O índice de Intenção de Consumo das Famílias, verificado pela Confederação Nacional do Comércio de Bens, Serviços e Turismo (CNC), atingiu em março o menor nível da série histórica iniciada em janeiro de 2010, ao registrar quedas de 6,1% em relação a fevereiro e de 11,9% em relação a março de 2014. O indicador fechou março em 110,6 pontos e permanece ainda acima da zona de indiferença (100 pontos), indicando um nível ainda favorável.
O economista da Serasa afirma que os bancos e instituições financeiras nunca perdem. “Eles ganham de qualquer jeito, mas com crise e elevação do produto do juro, parecem que vão bem neste momento” diz Rabi, da Serasa Experian. Para oo economista, o mais aconselhável é o consumidor não se endividar agora, pelo contrário deve poupar até que a economia volte a ganhar confiança. “O único financiamento que vale ser feito nesse momento é o da casa própria. Isso quando for possível trocar a parcela do financiamento pelo aluguel. Não é hora para comprar um imóvel apenas para investimento. Os juros não favorecem esse tipo de investimento”, explica Rabi.
Volta de ambiente amigável ao consumidor depende de muitos fatores
Marcela Kawauti, da SPC Brasil, explica que é preciso analisar o crédito hoje considerando não apenas as dívidas em atraso dos bancos (credores de 50% dos inadimplentes), mas também as dívidas do comércio, que representam 20%, inadimplência puxada principalmente pelos crediários e financiamentos diretos disponíveis no varejo.

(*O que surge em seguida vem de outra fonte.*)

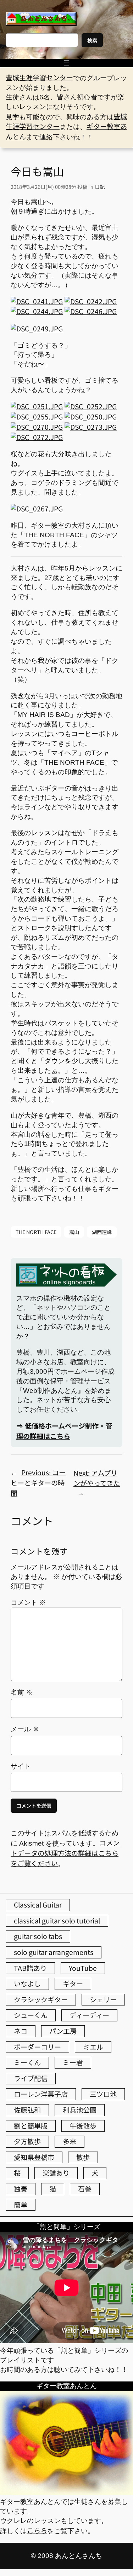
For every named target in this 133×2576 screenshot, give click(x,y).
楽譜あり (56, 2173)
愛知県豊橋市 (34, 2157)
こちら (37, 2530)
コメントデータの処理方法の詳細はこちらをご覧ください (65, 1853)
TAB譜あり (30, 1968)
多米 (69, 2141)
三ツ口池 (103, 2094)
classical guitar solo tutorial (57, 1921)
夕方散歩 (27, 2141)
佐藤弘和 (27, 2110)
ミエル (93, 2047)
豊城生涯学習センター (39, 77)
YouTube (83, 1968)
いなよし (27, 1984)
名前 (22, 1692)
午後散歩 (83, 2126)
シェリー (103, 1999)
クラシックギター (41, 1999)
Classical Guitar (38, 1905)
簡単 (20, 2205)
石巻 (85, 2189)
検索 (92, 40)
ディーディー (89, 2015)
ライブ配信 (31, 2078)
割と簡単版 (31, 2126)
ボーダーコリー (37, 2047)
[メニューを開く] (66, 63)
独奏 (20, 2189)
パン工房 (63, 2031)
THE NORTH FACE (36, 1231)
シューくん (31, 2015)
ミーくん (27, 2062)
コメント (28, 1602)
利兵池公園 (79, 2110)
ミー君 (73, 2062)
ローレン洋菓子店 (41, 2094)
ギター (73, 1984)
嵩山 (74, 1231)
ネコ (20, 2031)
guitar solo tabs (38, 1936)
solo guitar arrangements (53, 1952)
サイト (21, 1766)
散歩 (83, 2157)
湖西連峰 (102, 1231)
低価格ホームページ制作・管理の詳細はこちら (64, 1431)
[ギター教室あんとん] (66, 2492)
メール (25, 1729)
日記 (100, 186)
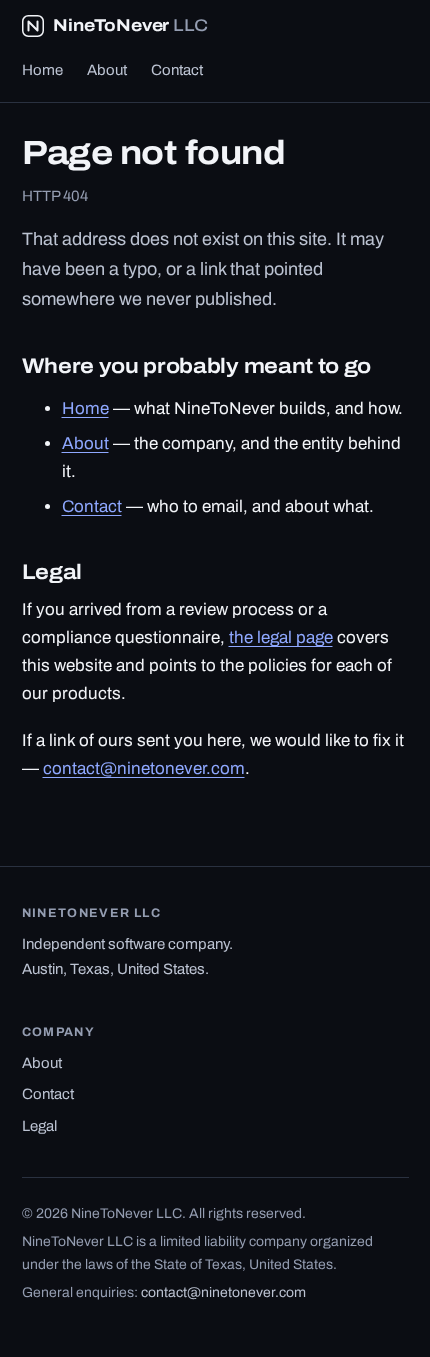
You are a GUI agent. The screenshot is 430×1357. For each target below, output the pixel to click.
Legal (39, 1126)
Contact (177, 70)
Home (42, 70)
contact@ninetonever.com (144, 768)
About (107, 70)
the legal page (281, 637)
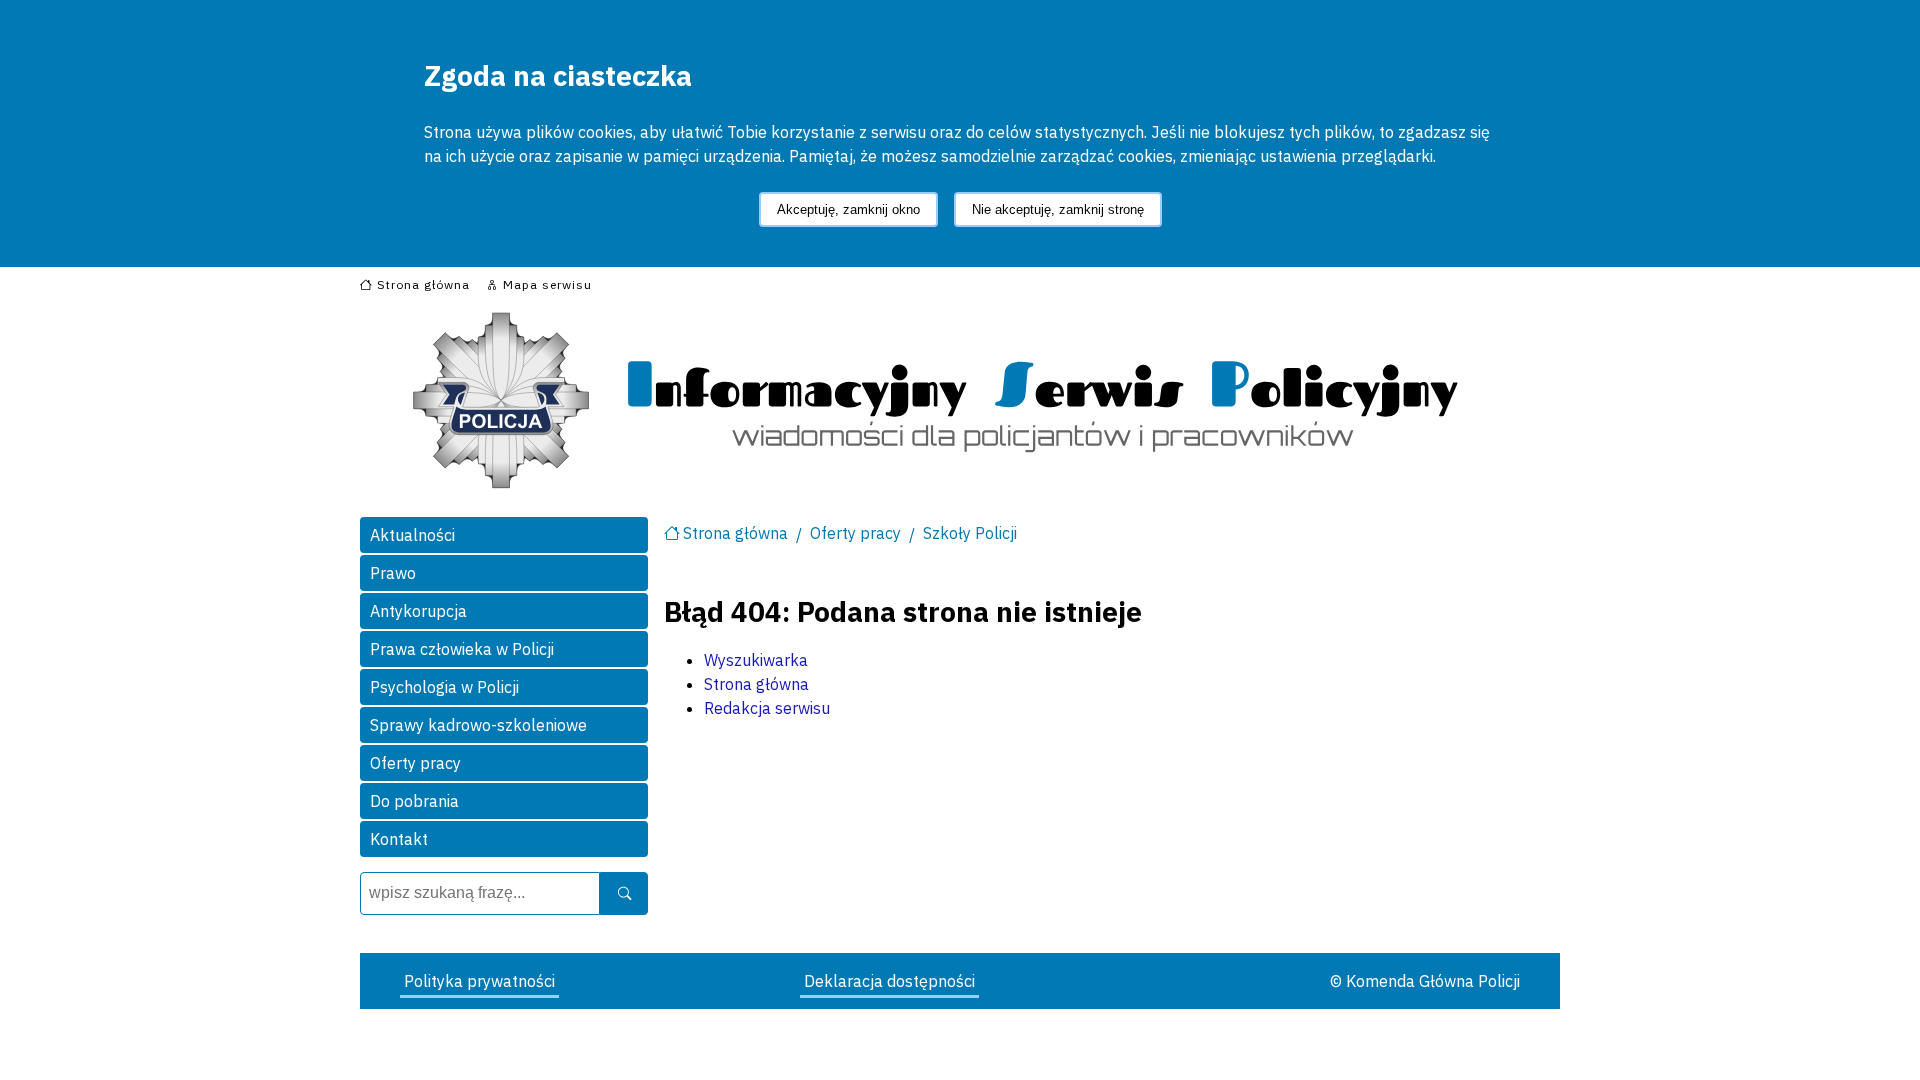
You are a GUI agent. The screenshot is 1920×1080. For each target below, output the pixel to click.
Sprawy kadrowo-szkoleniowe (478, 725)
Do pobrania (414, 801)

“Os bancos estão sendo mais cuidadosos na hora de conceder crédito e o consumidor não está assumindo dívidas para comprar linha branca, carro, moto com prazos longos. Essa falta de disposição ou condição para a compra retrai também o crédito no comércio e na indústria, na venda de bens em geral, e provoca um efeito na cadeia produtiva, com setores industriais passando por um momento difícil. Junta-se a isso o empresário sem confiança ou estímulo para investir e temos essa estagnação da atividade”, analisa Marcela.

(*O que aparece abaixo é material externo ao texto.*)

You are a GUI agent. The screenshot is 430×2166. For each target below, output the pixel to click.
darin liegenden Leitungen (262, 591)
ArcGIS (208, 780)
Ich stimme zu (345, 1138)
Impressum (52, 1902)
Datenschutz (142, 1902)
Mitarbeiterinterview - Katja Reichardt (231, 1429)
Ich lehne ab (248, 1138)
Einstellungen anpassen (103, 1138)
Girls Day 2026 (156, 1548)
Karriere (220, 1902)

Para Marcela, a melhora sistêmica começou a ser embasada agora e só vai melhorar em meados de 2016. “Quando o ciclo de ajuste fiscal e monetário acabar, deve melhorar confiança. Ainda estamos no meio do ciclo. O ajuste fiscal [uma série de medidas para reduzir de despesas do governo] nem passou no Congresso. O ajuste monetário [elevação da taxa de juros] já começou, mas o impacto demora de 8 a 9 meses. Tudo isso contribui para dizer que nesse ano o crédito não vai voltar a impulsionar a economia. A melhora começa só no ano que vem e não vai ser no começo do ano”, podera Marcela.

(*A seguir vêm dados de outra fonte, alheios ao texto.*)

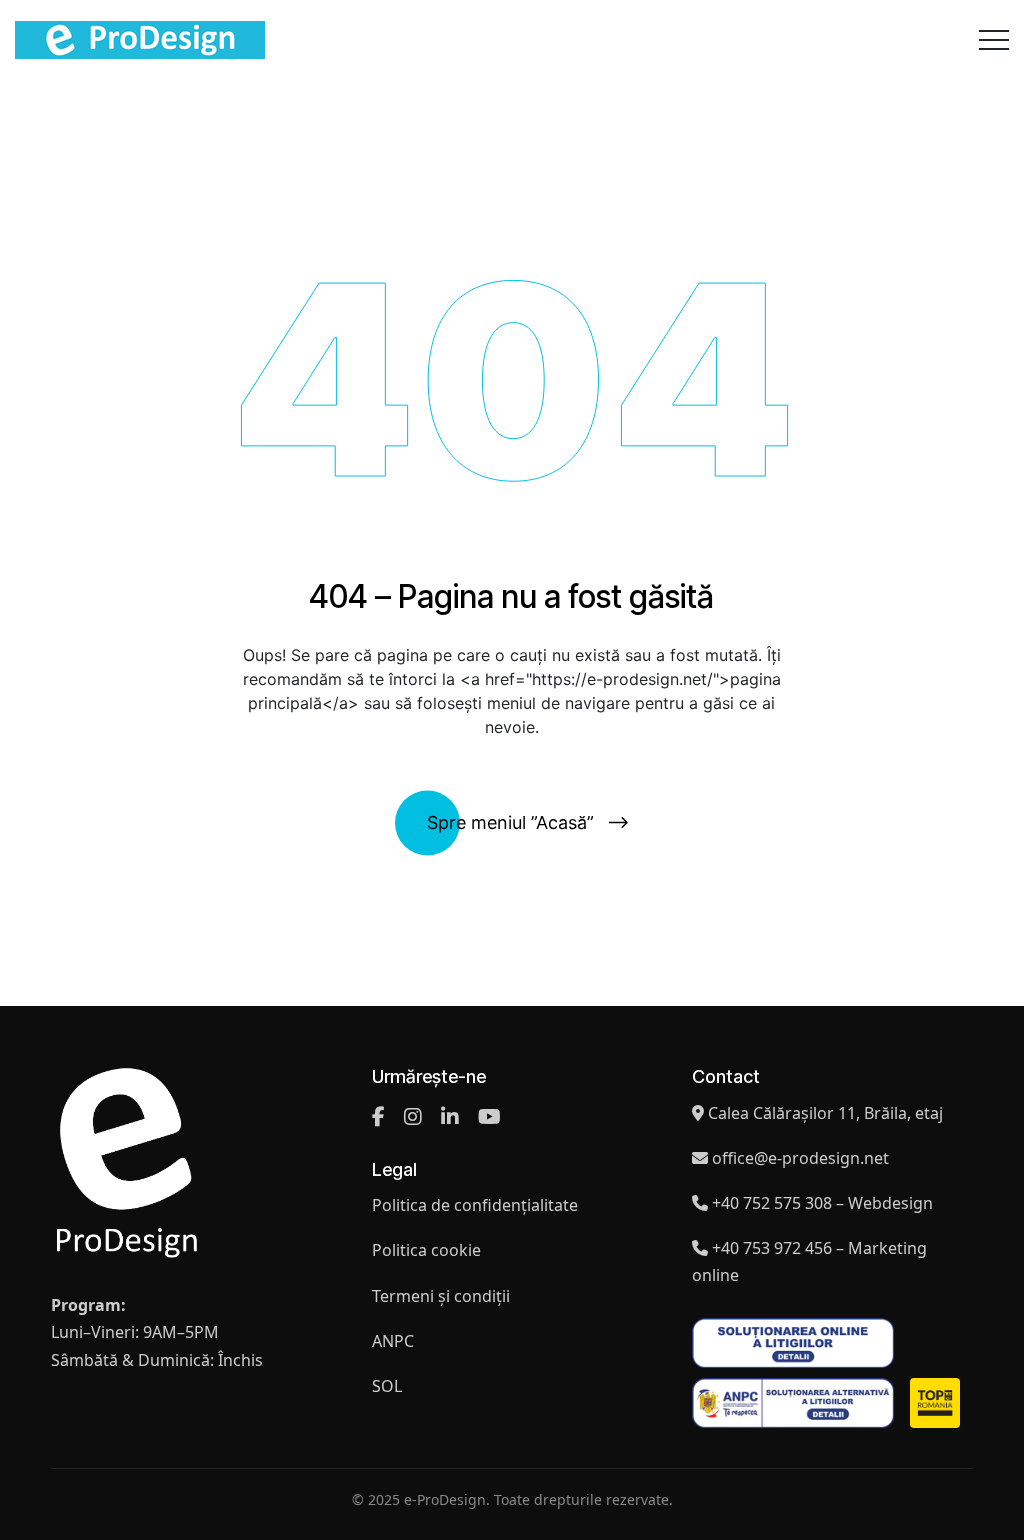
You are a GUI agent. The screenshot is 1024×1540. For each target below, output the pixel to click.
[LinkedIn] (450, 1117)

A economista-chefe do SPC Brasil explica que a inflação no País não é só de demanda. “A inflação tem a ver com reajuste de preços administrados que estavam represados (luz, gasolina) e foram reajustados agora. A produtividade baixa também eleva os custos de nossos produtos. Em resumo, nossa inflação é estruturada e por isso é resistente. Leva tempo e demanda ajustes para recuar.” Marcela afirma ainda que o impacto do dólar na cadeia também prejudica. “Não sabemos até onde vai o preço da moeda hoje. É um risco adicional e está presente em vários componentes da indústria.”